Studying a deadly type of breast cancer called triple negative, Johns Hopkins Medicine scientists say they have identified key molecular differences between cancer cells that cling to an initial tumor and those that venture off to form distant tumors.

The research, using mouse models and human tissues, could pave the way for developing new treatments that target such molecular variations.

A report on the findings is published Aug. 3 in Science Translational Medicine.

“We have long needed new treatment targets and options for triple negative breast cancers,” says Andrew Ewald, Ph.D., the Virginia DeAcetis Professor in Basic Science Research and Director, Department of Cell Biology at the Johns Hopkins University School of Medicine and co-leader of the Cancer Invasion and Metastasis Program at the Johns Hopkins Kimmel Cancer Center. “These cancers often return within three years of diagnosis, and treatments used for other breast cancers don’t typically work for triple negative.”

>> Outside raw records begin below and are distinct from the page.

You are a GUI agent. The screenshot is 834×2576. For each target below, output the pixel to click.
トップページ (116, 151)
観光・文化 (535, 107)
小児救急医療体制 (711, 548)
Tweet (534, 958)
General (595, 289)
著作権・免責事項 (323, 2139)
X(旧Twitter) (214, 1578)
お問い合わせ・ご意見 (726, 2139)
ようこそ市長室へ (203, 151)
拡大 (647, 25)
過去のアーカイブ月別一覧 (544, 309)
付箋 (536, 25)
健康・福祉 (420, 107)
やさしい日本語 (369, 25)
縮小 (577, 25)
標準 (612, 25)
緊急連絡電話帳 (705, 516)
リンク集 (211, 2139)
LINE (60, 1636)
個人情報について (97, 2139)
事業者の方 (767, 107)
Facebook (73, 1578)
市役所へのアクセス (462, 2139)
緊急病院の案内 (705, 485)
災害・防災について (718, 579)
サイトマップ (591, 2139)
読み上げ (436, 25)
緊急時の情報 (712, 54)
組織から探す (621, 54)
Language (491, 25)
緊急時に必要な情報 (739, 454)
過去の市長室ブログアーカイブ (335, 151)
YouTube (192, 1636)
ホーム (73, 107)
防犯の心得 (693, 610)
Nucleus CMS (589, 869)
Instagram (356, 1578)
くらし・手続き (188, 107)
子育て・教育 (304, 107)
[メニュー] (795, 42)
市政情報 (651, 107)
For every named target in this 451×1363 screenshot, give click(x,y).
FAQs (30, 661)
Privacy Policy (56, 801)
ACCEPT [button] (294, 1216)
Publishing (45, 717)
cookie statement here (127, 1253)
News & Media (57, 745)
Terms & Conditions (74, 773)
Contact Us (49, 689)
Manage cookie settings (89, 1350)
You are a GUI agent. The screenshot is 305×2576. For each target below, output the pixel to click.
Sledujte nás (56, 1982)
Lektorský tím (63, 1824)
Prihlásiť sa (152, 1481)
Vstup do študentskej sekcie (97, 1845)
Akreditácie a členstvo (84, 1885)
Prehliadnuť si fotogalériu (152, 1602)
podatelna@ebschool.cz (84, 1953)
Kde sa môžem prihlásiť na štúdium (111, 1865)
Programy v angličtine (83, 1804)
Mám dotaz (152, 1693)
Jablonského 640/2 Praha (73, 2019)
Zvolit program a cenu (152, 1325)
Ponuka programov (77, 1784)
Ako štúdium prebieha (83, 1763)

An estimated 10%-20% of the 280,000 breast cancers diagnosed in the U.S. each year are triple negative, and the rate is higher among African American women, who are twice as likely as others to experience this form of the disease.

The lethal nature of this type of cancer is marked by the fact that its cells lack molecular flags on its surface that connect with the hormones estrogen and progesterone and a cancer growth-promoting protein called Her2-neu. Many current breast cancer therapies work by targeting those flags, rendering them of little use to those with triple negative tumors.